There are two primary modules in this repository.

  1. The first is the source code for a modified postgres instance. The only real modification is in the postgresql-9.6.6/src/backend/optimizer/path/costsize.c file. Specifically, in the calc_joinrel_size_estimate method. Instead of returning the naive default postgres query optimizer cardinality estimates, we parse the info.txt file for join cardinality bounds which we use in place of the estimates. If a bound is found for a subquery, then the bound is returned. A bound will be returned for all sought after subqueries.
  2. The second is a java module that decomposes queries and creates bounds for all necessary subqueries. The module then populates the info.txt file which will then be able to be ingested by above modified postgres instance.

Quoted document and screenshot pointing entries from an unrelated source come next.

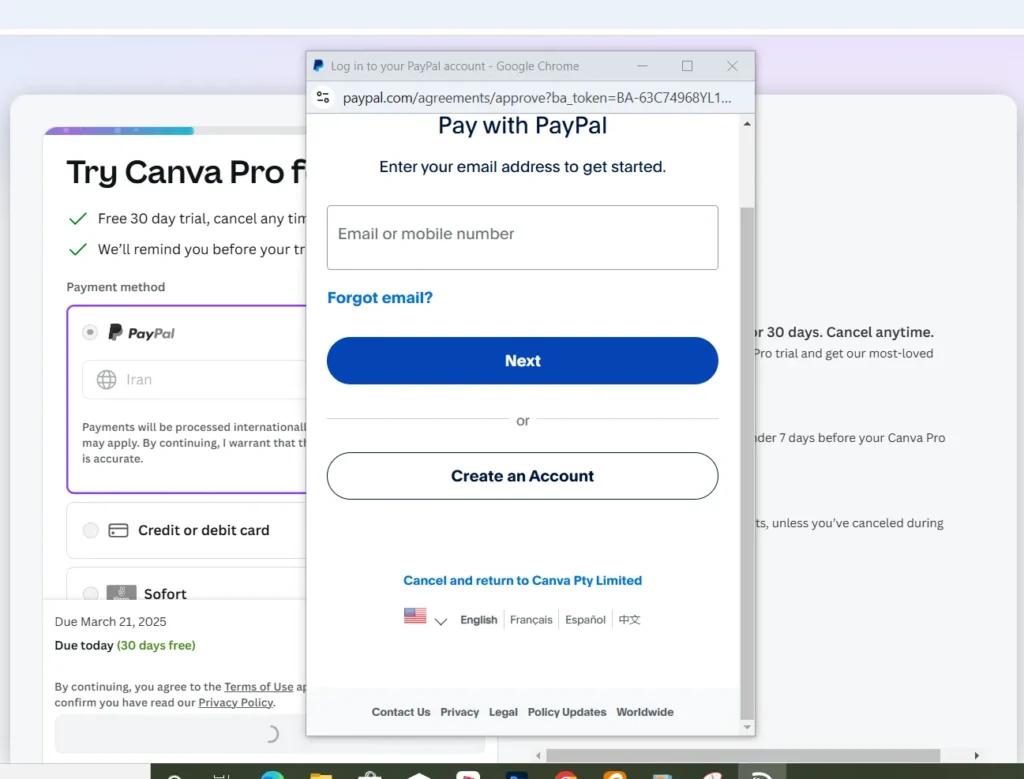1024x779 pixels.
Task: Open the Iran country dropdown
Action: (x=194, y=379)
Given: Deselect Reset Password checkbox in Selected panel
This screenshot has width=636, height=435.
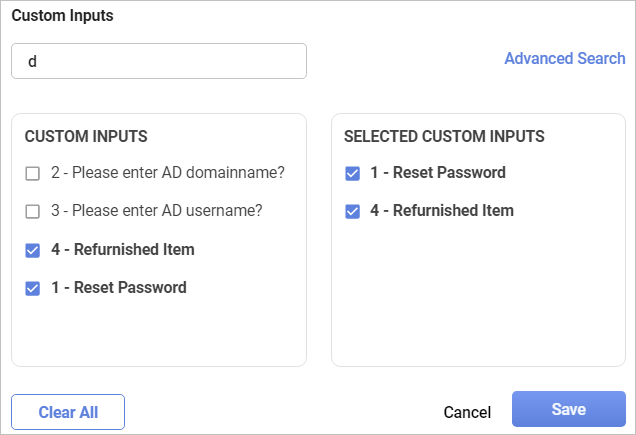Looking at the screenshot, I should [352, 173].
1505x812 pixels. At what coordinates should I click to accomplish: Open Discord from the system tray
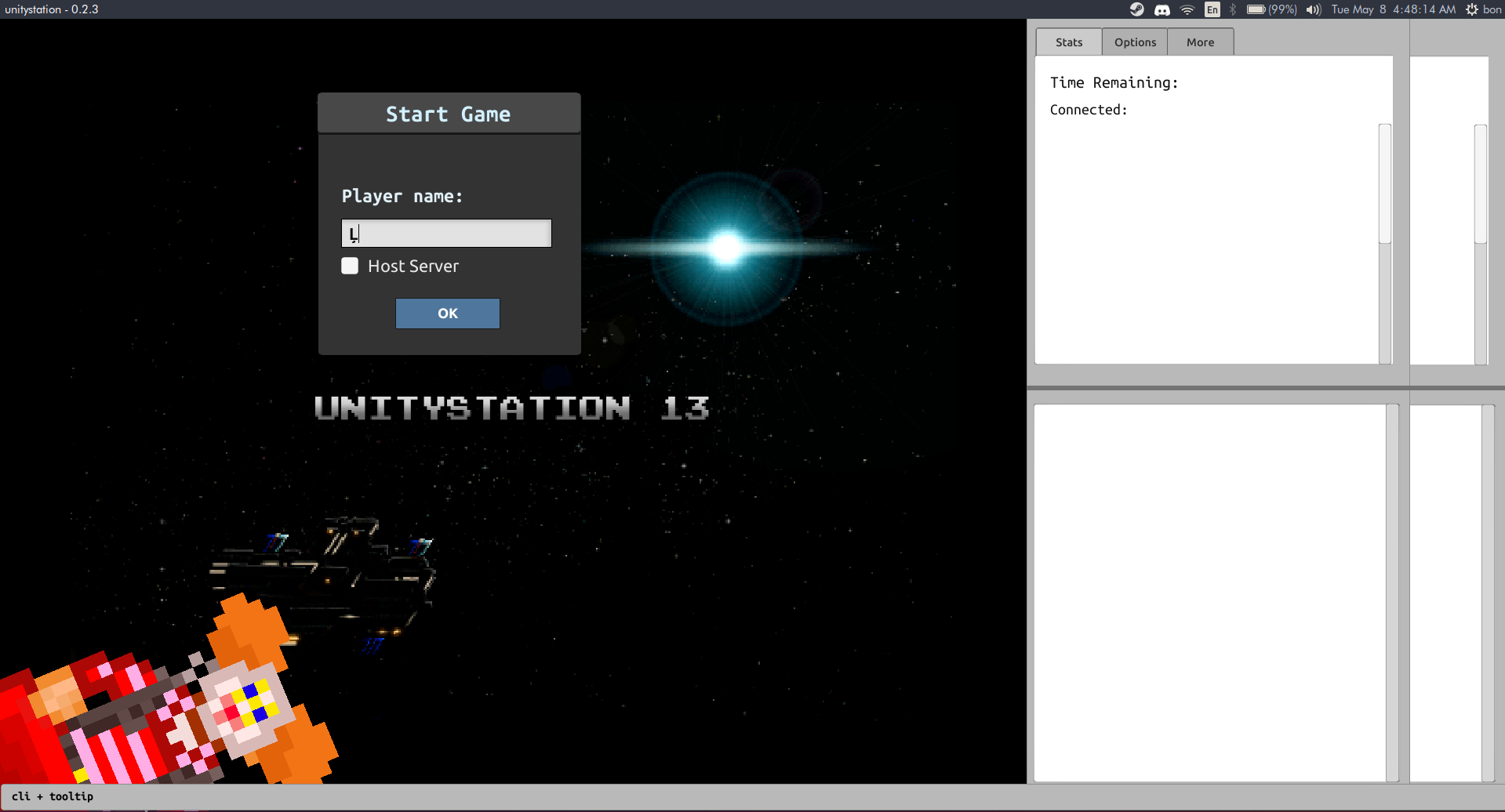(1161, 9)
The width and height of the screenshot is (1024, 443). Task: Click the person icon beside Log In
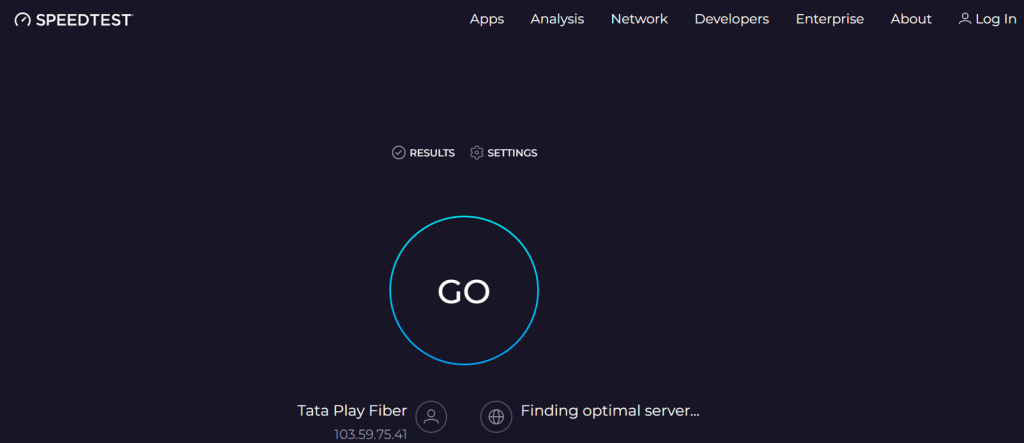(x=965, y=19)
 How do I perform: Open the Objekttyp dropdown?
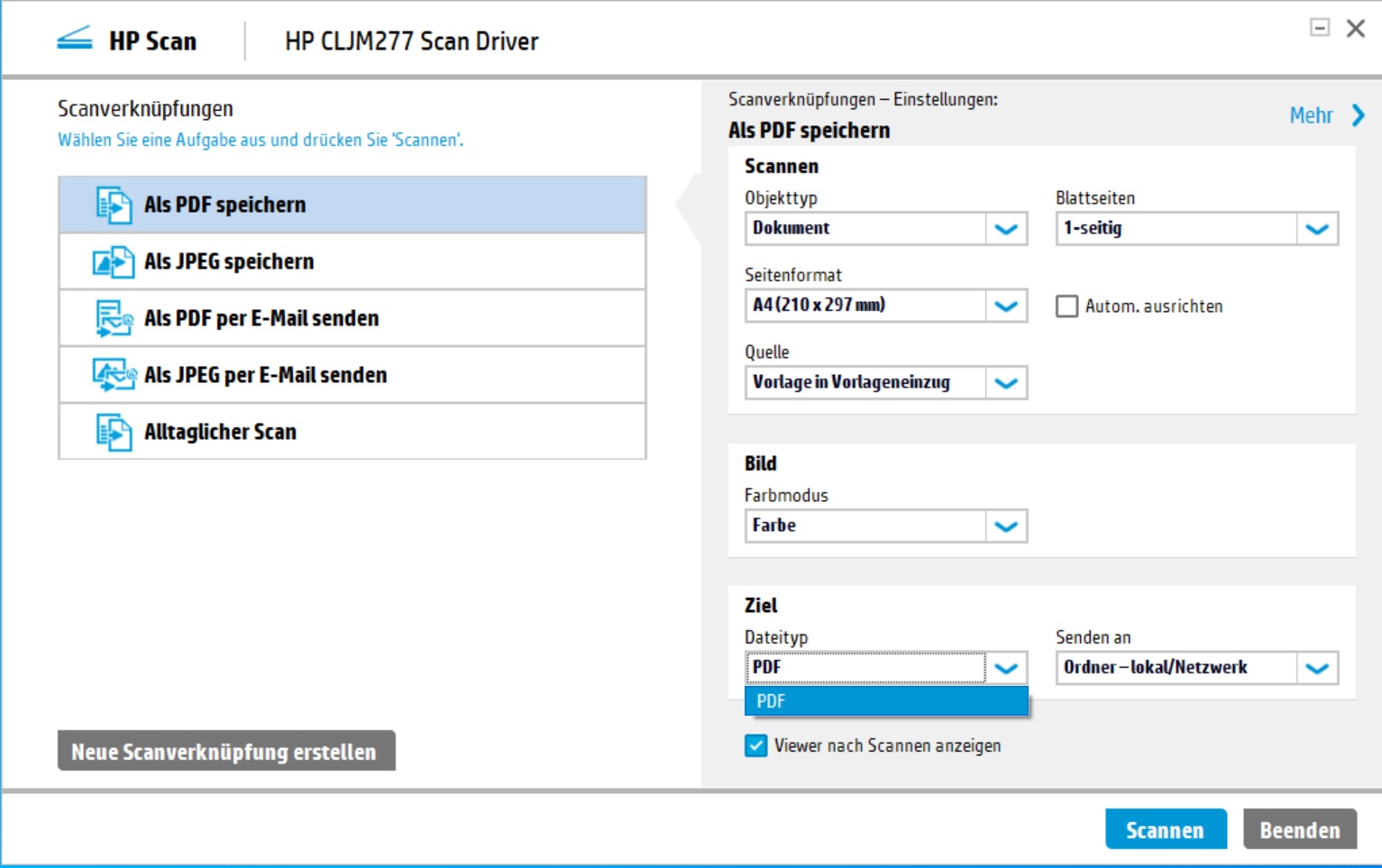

Following initial setup, you may simply run the java module which will execute each query in the desired workload. For each query, we will populate info.txt with the necessary bounds. Following this, each query is submitted to postgres. It is also possible to simply run the queries using postgres' default cardinality estimates (this is done by simply leaving info.txt empty, a method for which is provided). LAUREL: This last phrase about "a method for which is provided" doesn't make sense. You mean you have a method for clearing info.txt or a method for ignoring info.txt?

Establishing Output Directories

We first wish to establish the output directories and sketch serialization directory paths. In order to set up the paths across all necessary source files, we provide a shell script:

./set_output_dir.sh

NOTE: this script should be executed once and only once. Experiments may be run multuple times.

Finally, we will also need to give ownership of the output directory to the default user which will be your username or _postgres, depending on what works for your system.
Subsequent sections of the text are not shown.